Misadventures in Python Packaging: Optional C Extensions

photos/python-packaging-img.jpg

I began an unlikely adventure into Python packaging this week when I made what I thought were some innocuous modifications to the source distribution and setup.py script for the peewee database library. Over the course of a day, the setup.py more than doubled in size and underwent five major revisions as I worked to fix problems arising out of various differences in users environments. This was tracked in issue #1676, may it always bear witness to the complexities of Python packaging!

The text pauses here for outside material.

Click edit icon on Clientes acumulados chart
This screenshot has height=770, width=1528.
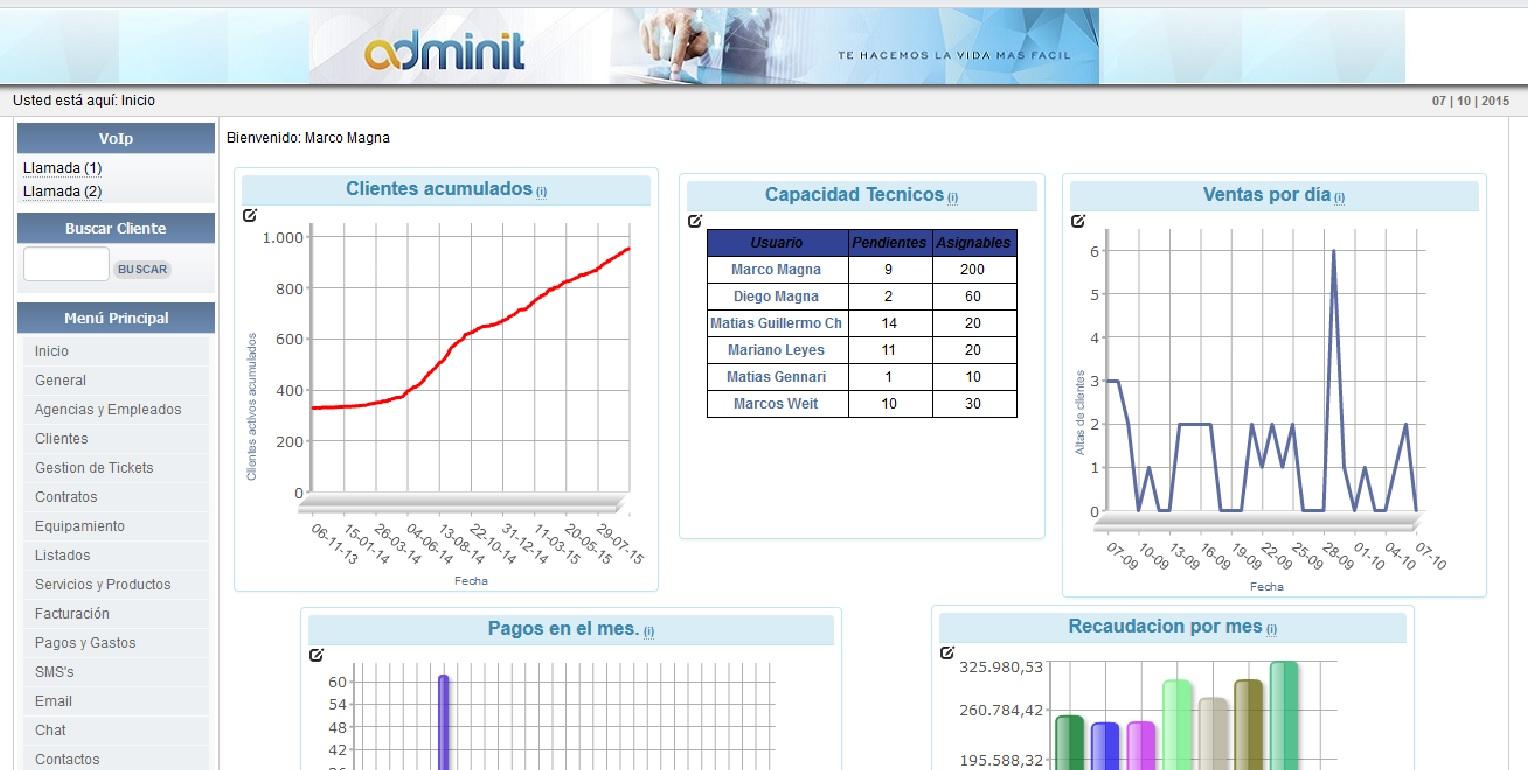(x=249, y=215)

In this post I'll explain what happened, the various things I tried, and how I ended up resolving the issue.

What happened?

Peewee is a Python library that contains three optional C extensions, written in an intermediate language (Cython), which are converted to C and then compiled into shared libraries. Prior to 3.6.0, Peewee did not ship with the C source files generated from the Cython code, and so the build process would only attempt to compile the C extensions if you had already installed Cython. Presumably this was a good arrangement for most people, as I don't recall receiving many reports of issues.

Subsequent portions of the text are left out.